## [Exercise materials]
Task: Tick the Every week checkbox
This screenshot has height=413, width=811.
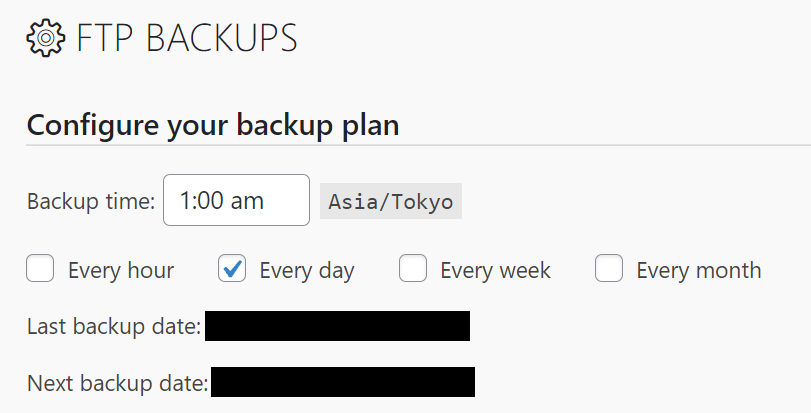Action: (x=413, y=268)
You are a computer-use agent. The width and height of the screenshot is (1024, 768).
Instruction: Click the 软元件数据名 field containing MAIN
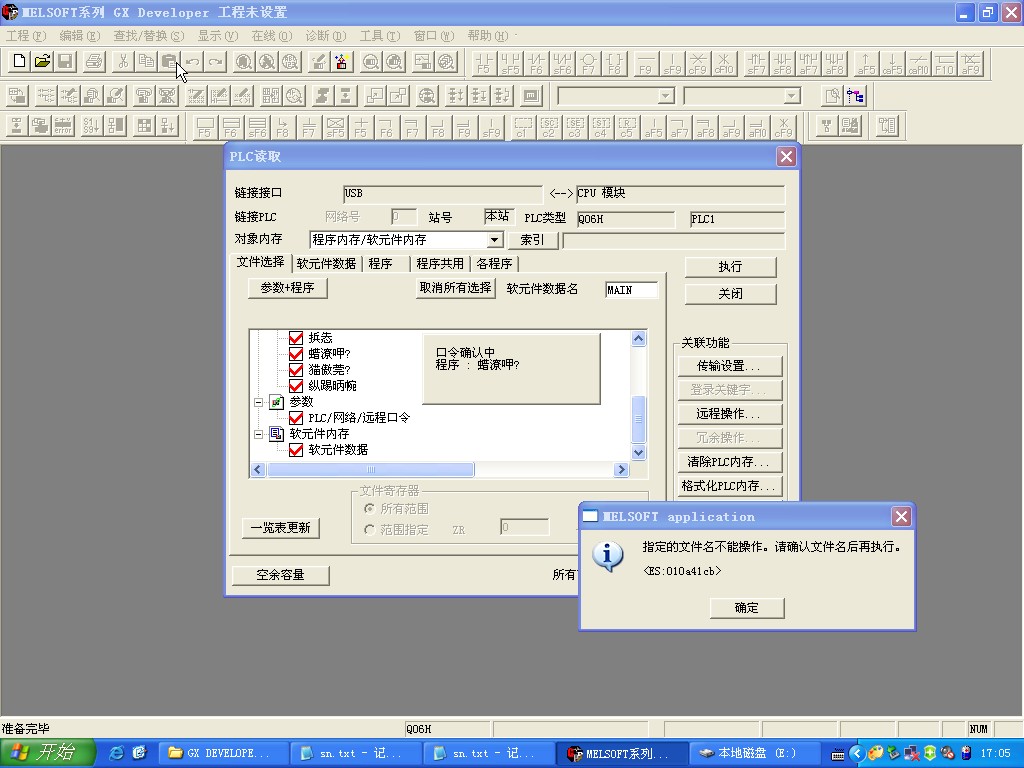tap(632, 290)
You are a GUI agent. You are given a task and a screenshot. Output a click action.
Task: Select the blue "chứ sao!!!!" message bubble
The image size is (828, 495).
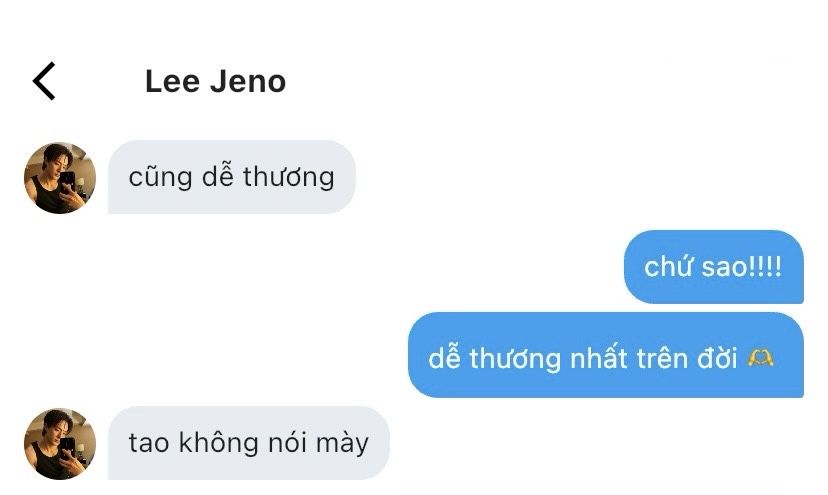pos(714,267)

## [What to work on]
Reproduce the entries exactly. Do not carry over any picture.

## [Solved problem]
Task: Tick the Every week checkbox
This screenshot has height=413, width=811.
Action: (x=413, y=268)
You are a computer-use agent. The width and height of the screenshot is (1024, 768).
Instruction: Click the 软元件数据名 field containing MAIN
tap(632, 290)
You are a GUI agent. You are given a task and a screenshot. Output a click action.
Task: Select the blue "chứ sao!!!!" message bubble
The image size is (828, 495).
pos(714,267)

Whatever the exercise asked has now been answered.